Thanks Russ for that nibble! I just today ordered my first tins of Fire Storm. I'm looking forward to the journey!

 

jackswilling

Lifer
Feb 15, 2015
1,777
24
Somehow I left out the punchline on the cig angle. Here is the omitted paragraph.
"In 2000, American Spirit introduced a perique cigarette, giving Mr. Martin the consistent buyer he needed. Over the years, American Spirit and its perique blend kept expanding, finding plenty of willing buyers in America and overseas. Mr. Martin also runs a processing plant for the growing ranks of perique farmers."
I had read about this a while back when I got an interest in pipe tobacco beyond Capt Black. I have no doubt that Mark was the prime mover in the pipe tobacco arena. Regardless, it is a cool story.
PERIQUE-2-articleLarge.jpg


 
As a side note, Drake left American Spirits to develop several heritage style tobaccos from seeds found in ancient native sites.
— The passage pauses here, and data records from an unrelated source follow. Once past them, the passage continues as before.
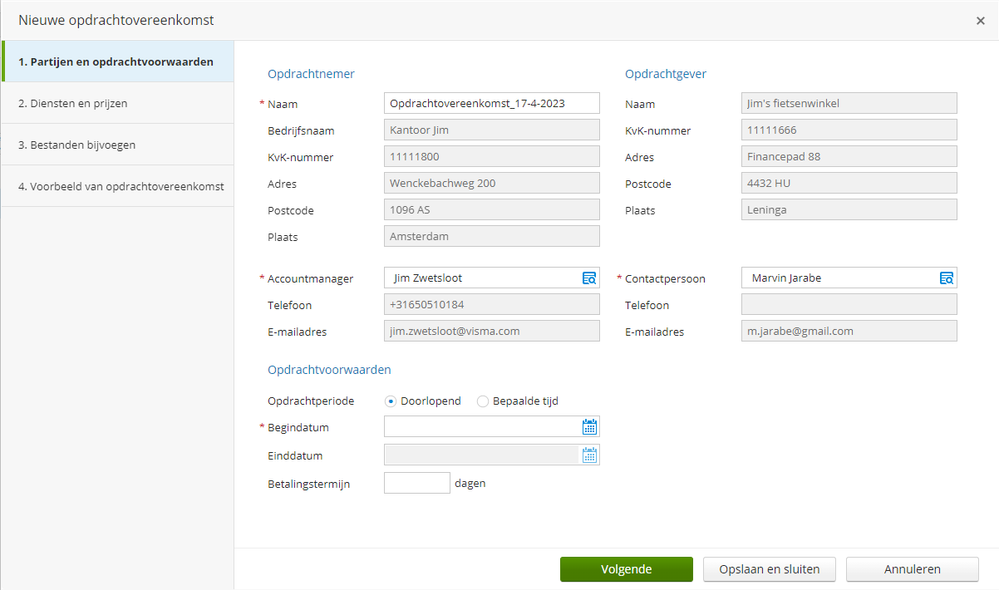Click the Annuleren button

coord(912,569)
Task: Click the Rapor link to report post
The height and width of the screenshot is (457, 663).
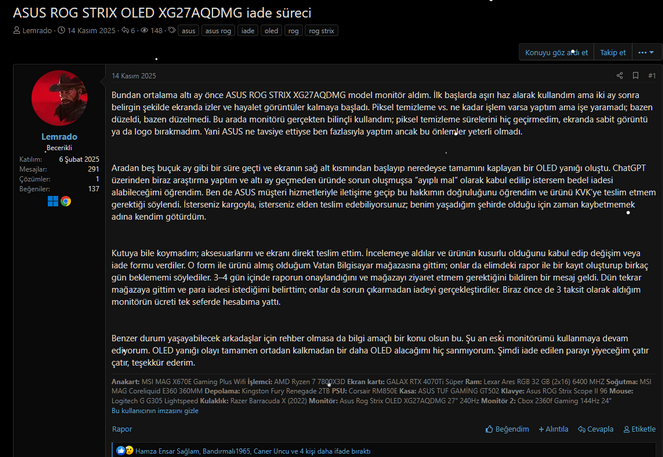Action: tap(122, 429)

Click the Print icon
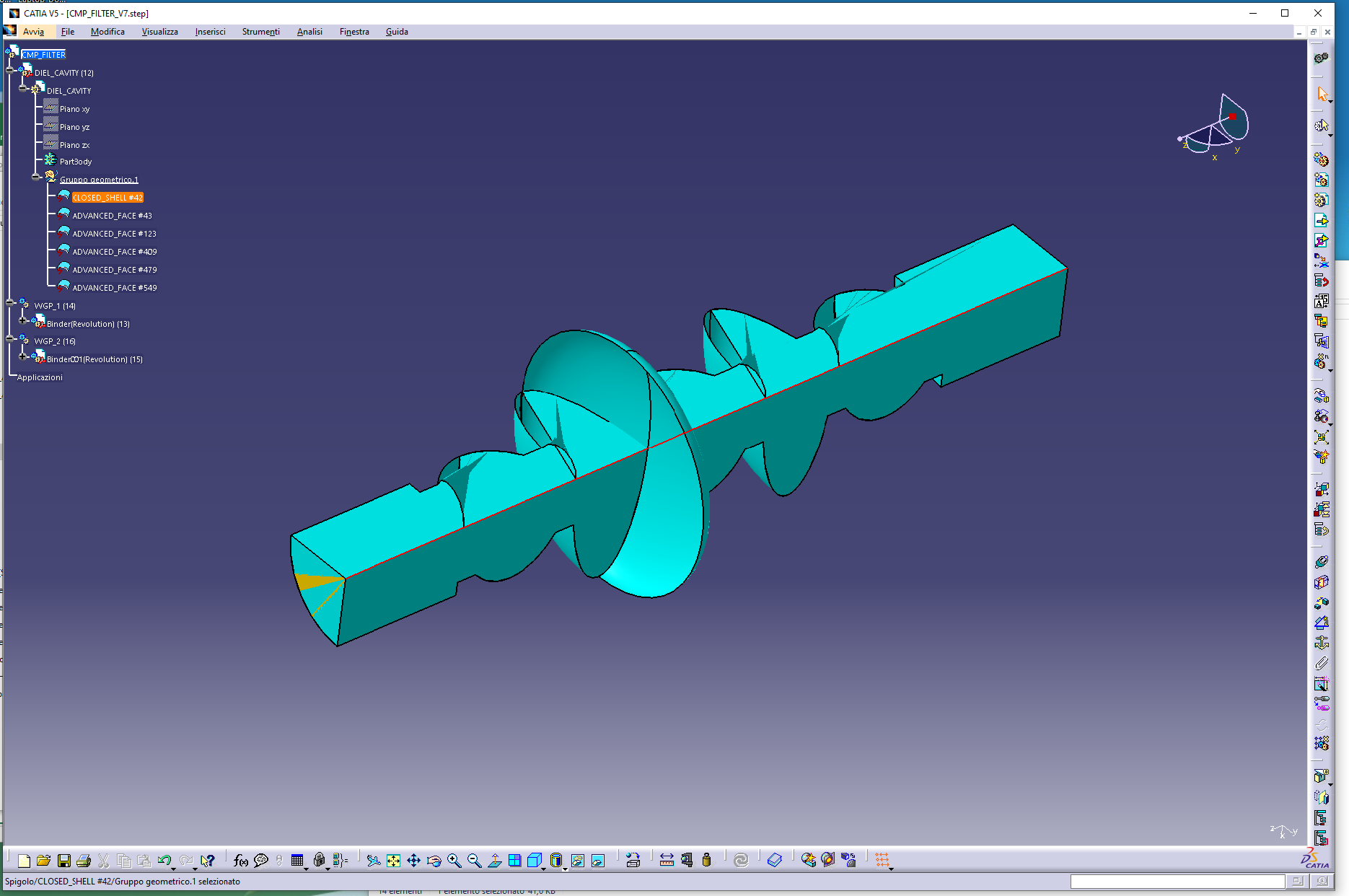84,861
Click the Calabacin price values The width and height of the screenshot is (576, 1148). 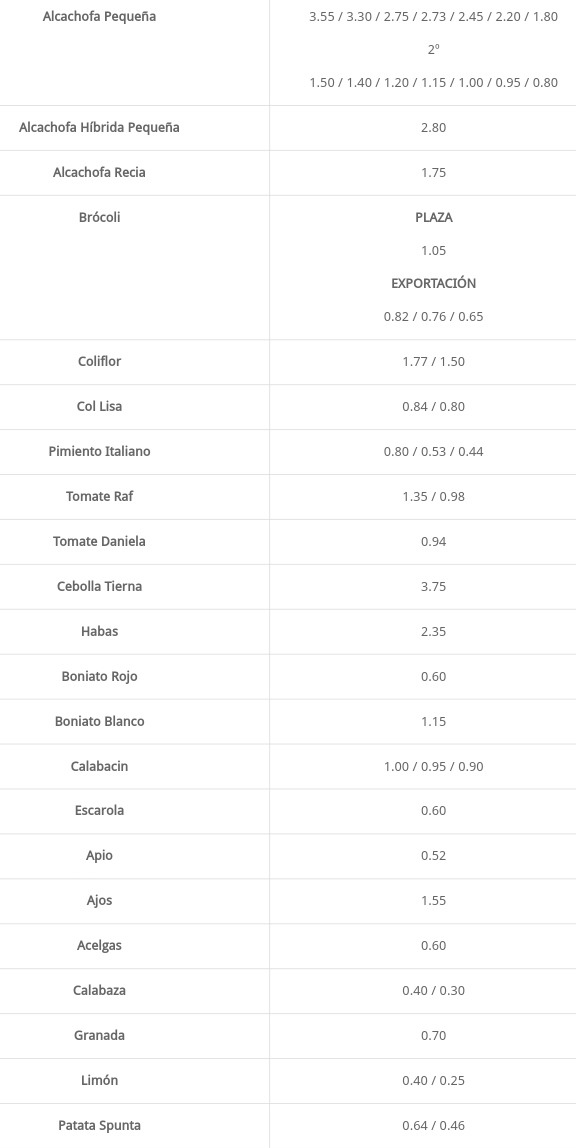(433, 767)
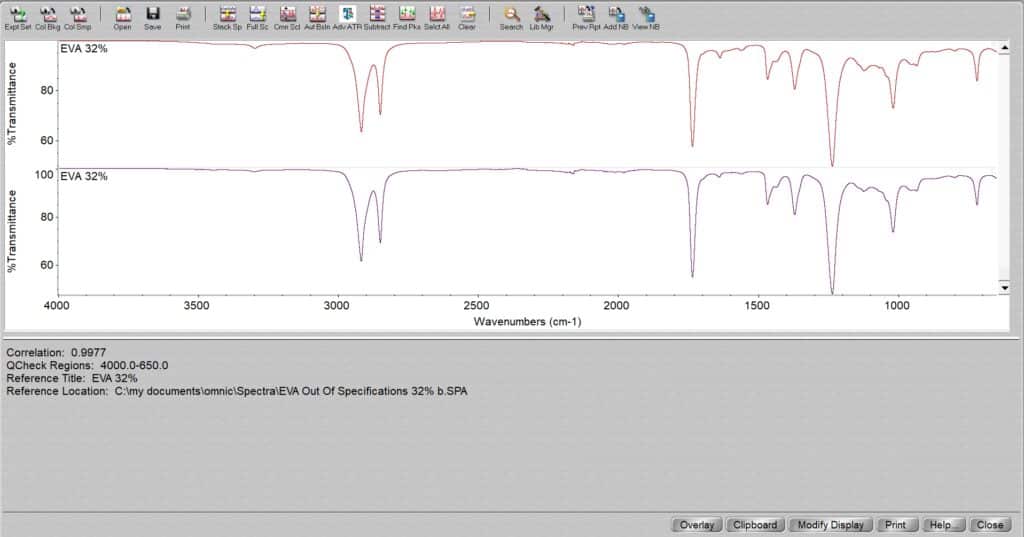Click Add to Notebook icon

[616, 16]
Rustica was one of them, and it is the strongest plant in nicotine yet ever discovered. He also discovered several different types of orinoco, which is the ancestors of the Virginia strains. He then went on to found a big push in the homegrown tobacco movement inspiring all organic tobaccos, seed banks, and websites for home growers. So, it's like tracking a group of people who worked to shape tobacco culture in different ways.
Then I think they all knew someone who knew Kevin Bacon, ha ha!!